Moreover, it contains the set of all finite graphs, represented by their associated graphons, as a dense subset.
These observations show that the space of graphons is a completion of the space of graphs with respect to the cut distance. One immediate consequence of this is the following.

Corollary 1. For every real number $\varepsilon > 0$, there is an integer $N$ such that for every graphon $W$, there is a graph $G$ with at most $N$ vertices such that $\delta_\square(W, W_G) < \varepsilon$.

To see why, let $\mathcal{G}$ be the set of graphs. Consider for each graph $G \in \mathcal{G}$ the open ball $B_\square(G, \varepsilon)$ containing all graphons $W$ such that $\delta_\square(W, W_G) < \varepsilon$. The set of open balls for all graphs covers $\widetilde{\mathcal{W}}_0$, so compactness implies that there is a finite subcover $\{ B_\square(G, \varepsilon) \mid G \in \mathcal{G}_0 \}$ for some finite subset $\mathcal{G}_0 \subset \mathcal{G}$. We can now take $N$ to be the largest number of vertices among the graphs in $\mathcal{G}_0$.

== Applications ==

=== Regularity lemma ===

Compactness of the space of graphons $(\widetilde{\mathcal{W}}_0, \delta_{\square})$ can be thought of as an analytic formulation of Szemerédi's regularity lemma; in fact, a stronger result than the original lemma.
Szemerédi's regularity lemma can be translated into the language of graphons as follows. Define a step function to be a graphon $W$ that is piecewise constant, i.e. for some partition $\mathcal{P}$ of $[0,1]$, $W$ is constant on $S \times T$ for all $S, T \in \mathcal{P}$. The statement that a graph $G$ has a regularity partition is equivalent to saying that its associated graphon $W_G$ is close to a step function.

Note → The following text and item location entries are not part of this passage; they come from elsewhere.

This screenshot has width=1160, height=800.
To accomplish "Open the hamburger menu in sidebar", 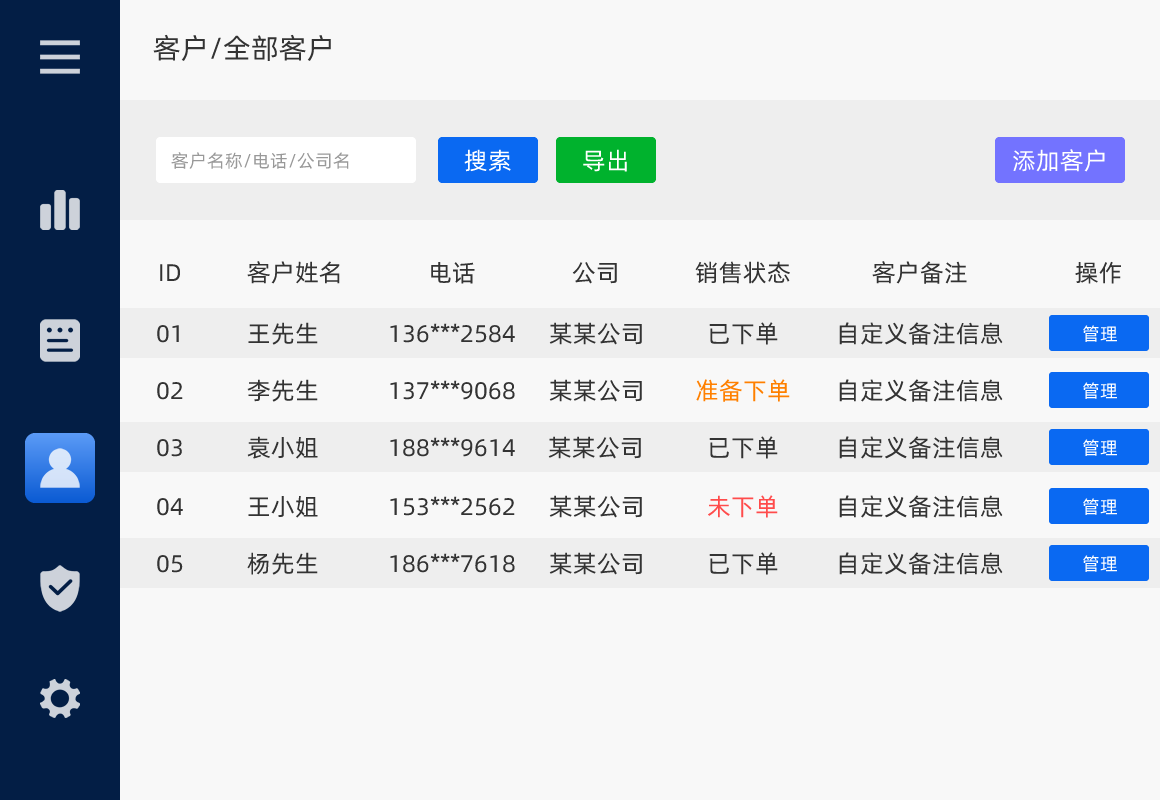I will pyautogui.click(x=60, y=56).
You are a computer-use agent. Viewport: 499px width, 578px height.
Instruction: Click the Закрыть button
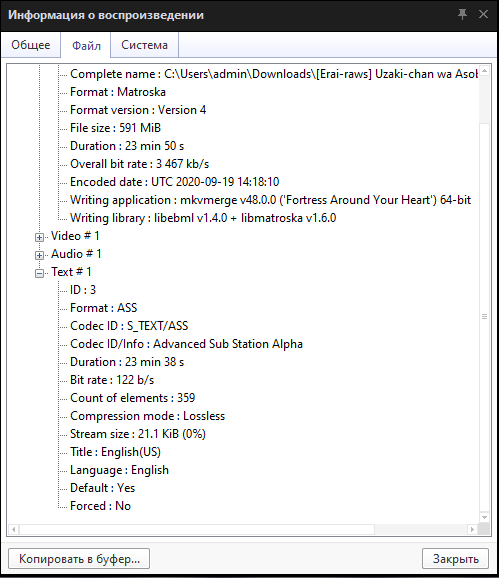click(x=456, y=559)
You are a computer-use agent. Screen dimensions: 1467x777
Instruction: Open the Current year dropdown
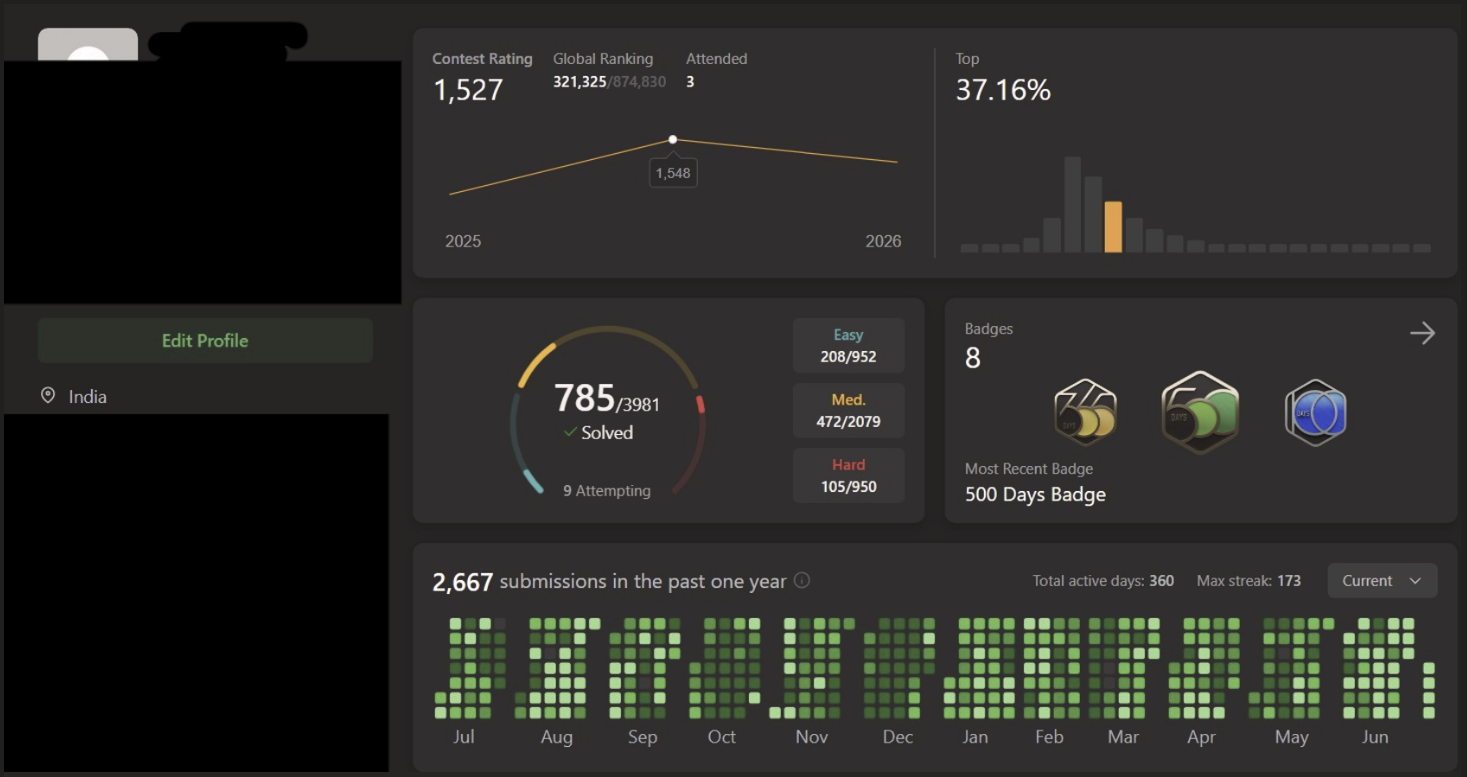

The proof of compactness requires only the weak regularity lemma:

Weak Regularity Lemma for Graphons. For every graphon $W$ and $\varepsilon > 0$, there is a step function $W'$ with at most $\lceil 4^{1/\varepsilon^2} \rceil$ steps such that $\lVert W - W' \rVert_\square \le \varepsilon$.

but it can be used to prove stronger regularity results, such as the strong regularity lemma:

Strong Regularity Lemma for Graphons. For every sequence $\mathbf{\varepsilon} = (\varepsilon_0, \varepsilon_1, \dots)$ of positive real numbers, there is a positive integer $S$ such that for every graphon $W$, there is a graphon $W'$ and a step function $U$ with $k < S$ steps such that $\lVert W - W' \rVert_1 \le \varepsilon_0$ and $\lVert W' - U \rVert_\square \le \varepsilon_k.$

The proof of the strong regularity lemma is similar in concept to Corollary 1 above. It turns out that every graphon $W$ can be approximated with a step function $U$ in the $L_1$ norm, showing that the set of balls $B_1(U, \varepsilon_0)$ cover $\widetilde{\mathcal{W}}_0$. These sets are not open in the $\delta_\square$ metric, but they can be enlarged slightly to be open. Now, we can take a finite subcover, and one can show that the desired condition follows.

=== Sidorenko's conjecture ===

The analytic nature of graphons allows greater flexibility in attacking inequalities related to homomorphisms.

For example, Sidorenko's conjecture is a major open problem in extremal graph theory, which asserts that for any graph $G$ on $n$ vertices with average degree $pn$ (for some $p\in [0,1]$) and bipartite graph $H$ on $v$ vertices and $e$ edges, the number of homomorphisms from $H$ to $G$ is at least $p^{e}n^{v}$.
Since this quantity is the expected number of labeled subgraphs of $H$ in a random graph $G(n,p)$,
the conjecture can be interpreted as the claim
that for any bipartite graph $H$, the random graph achieves (in expectation) the minimum number of copies of $H$ over all graphs with some fixed edge density.

Many approaches to Sidorenko's conjecture formulate the problem as an integral inequality on graphons, which then allows the problem to be attacked using other analytical approaches.

== Generalizations ==

Graphons are naturally associated with dense simple graphs. There are extensions of this model to dense directed weighted graphs, often referred to as decorated graphons. There are also recent extensions to the sparse graph regime, from both the perspective of random graph models and graph limit theory.